In the records below, render everything from the line containing "Open the Community tab" down to the line containing "will [x=902, y=506]." as a numbered list, omitting blank lines.
+++++
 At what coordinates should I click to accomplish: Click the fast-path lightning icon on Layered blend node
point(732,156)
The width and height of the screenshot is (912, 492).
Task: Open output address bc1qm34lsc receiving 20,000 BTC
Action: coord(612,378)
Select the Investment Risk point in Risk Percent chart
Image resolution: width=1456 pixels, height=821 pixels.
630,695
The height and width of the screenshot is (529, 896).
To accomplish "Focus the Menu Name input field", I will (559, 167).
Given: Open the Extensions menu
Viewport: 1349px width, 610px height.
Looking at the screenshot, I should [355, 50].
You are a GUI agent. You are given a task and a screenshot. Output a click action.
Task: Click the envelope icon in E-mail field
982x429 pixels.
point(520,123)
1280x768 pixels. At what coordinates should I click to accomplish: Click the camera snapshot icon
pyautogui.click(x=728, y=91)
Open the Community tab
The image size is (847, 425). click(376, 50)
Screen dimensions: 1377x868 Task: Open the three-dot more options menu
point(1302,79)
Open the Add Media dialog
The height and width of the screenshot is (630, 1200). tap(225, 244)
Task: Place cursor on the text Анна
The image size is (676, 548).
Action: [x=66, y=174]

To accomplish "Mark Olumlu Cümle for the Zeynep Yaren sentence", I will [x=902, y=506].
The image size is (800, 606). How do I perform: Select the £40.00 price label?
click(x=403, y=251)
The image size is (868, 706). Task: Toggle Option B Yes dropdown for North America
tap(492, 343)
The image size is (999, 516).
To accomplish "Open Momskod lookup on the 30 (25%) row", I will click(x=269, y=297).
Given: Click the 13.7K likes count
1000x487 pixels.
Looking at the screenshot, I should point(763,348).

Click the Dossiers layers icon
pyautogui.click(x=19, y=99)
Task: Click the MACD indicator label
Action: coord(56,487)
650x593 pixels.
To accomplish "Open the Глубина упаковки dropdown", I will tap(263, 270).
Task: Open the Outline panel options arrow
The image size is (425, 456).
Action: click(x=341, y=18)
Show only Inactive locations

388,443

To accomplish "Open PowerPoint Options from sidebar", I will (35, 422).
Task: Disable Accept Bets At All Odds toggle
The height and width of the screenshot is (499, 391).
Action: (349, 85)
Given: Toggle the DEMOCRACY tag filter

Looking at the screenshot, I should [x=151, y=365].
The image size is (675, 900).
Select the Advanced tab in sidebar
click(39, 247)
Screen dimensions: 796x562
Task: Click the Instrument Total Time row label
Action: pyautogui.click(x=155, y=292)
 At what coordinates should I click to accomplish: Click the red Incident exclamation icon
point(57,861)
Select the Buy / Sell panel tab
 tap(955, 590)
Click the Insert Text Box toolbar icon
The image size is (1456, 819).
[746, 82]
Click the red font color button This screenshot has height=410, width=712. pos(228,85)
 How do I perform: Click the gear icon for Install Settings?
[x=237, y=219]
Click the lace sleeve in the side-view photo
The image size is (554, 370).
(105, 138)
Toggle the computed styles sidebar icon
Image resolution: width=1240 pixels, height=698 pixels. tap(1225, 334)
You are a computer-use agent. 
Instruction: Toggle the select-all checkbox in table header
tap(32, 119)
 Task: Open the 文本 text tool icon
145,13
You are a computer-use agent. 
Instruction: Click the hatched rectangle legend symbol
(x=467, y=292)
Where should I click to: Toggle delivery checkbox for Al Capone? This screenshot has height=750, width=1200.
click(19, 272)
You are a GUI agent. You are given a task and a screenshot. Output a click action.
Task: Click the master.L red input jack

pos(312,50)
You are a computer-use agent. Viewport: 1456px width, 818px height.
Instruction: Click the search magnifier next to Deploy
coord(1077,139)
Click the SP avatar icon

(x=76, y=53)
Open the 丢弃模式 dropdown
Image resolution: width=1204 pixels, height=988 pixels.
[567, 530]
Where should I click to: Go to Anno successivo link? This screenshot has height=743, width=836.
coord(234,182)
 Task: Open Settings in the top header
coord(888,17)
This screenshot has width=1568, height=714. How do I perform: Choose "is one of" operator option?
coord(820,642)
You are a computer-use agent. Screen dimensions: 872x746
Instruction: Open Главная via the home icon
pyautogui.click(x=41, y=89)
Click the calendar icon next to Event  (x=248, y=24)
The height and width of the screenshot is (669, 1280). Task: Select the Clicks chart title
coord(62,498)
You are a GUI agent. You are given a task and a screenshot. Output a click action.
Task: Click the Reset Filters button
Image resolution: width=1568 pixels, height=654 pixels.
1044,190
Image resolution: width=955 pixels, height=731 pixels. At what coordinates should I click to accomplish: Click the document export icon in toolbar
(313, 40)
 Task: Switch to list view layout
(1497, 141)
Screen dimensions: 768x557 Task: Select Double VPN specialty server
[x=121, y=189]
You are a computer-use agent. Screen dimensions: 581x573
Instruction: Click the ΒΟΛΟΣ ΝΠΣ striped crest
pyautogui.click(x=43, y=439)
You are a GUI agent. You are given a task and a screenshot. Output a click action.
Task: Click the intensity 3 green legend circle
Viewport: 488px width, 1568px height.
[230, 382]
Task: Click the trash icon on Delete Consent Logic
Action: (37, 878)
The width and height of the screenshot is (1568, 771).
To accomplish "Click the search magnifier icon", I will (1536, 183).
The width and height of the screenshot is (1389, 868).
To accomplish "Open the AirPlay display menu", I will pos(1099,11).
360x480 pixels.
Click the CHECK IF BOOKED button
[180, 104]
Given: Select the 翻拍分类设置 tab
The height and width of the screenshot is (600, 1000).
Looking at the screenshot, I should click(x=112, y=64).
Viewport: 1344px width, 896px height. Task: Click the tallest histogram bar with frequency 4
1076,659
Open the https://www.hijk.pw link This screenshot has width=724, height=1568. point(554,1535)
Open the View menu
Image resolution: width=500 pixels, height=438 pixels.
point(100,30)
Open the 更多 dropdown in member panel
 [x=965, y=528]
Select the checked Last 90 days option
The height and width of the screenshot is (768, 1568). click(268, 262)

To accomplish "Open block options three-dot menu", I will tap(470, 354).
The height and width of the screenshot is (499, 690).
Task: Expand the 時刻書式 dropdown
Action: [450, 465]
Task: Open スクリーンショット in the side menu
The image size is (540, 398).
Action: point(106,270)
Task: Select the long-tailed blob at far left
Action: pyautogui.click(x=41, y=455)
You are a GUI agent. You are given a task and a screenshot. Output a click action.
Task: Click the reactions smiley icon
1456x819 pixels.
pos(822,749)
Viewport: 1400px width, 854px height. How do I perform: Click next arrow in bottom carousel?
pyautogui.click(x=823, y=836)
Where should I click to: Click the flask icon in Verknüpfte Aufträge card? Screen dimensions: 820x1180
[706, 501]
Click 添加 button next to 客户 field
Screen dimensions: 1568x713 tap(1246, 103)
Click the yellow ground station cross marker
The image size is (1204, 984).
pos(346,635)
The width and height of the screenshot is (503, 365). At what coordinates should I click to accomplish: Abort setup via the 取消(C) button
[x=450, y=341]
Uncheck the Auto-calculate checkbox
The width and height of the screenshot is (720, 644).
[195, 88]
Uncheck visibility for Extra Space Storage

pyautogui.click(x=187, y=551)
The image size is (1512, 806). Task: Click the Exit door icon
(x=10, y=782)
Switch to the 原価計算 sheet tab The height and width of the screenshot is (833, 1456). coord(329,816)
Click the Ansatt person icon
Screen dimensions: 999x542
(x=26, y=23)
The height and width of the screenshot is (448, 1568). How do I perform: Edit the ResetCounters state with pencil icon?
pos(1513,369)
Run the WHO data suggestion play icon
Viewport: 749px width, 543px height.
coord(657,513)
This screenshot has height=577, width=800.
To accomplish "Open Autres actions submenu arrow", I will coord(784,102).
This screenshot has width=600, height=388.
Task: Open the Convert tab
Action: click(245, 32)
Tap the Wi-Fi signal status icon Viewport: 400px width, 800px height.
+++++
▶ **WRITTEN REPLY**:
1. Open the Community tab
2. The image size is (847, 425). click(376, 50)
3. Screen dimensions: 1377x868 Task: Open the three-dot more options menu
4. point(1302,79)
5. Open the Add Media dialog
6. The height and width of the screenshot is (630, 1200). tap(225, 244)
7. Task: Place cursor on the text Анна
8. The image size is (676, 548).
9. Action: [x=66, y=174]
10. To accomplish "Mark Olumlu Cümle for the Zeynep Yaren sentence", I will [x=902, y=506].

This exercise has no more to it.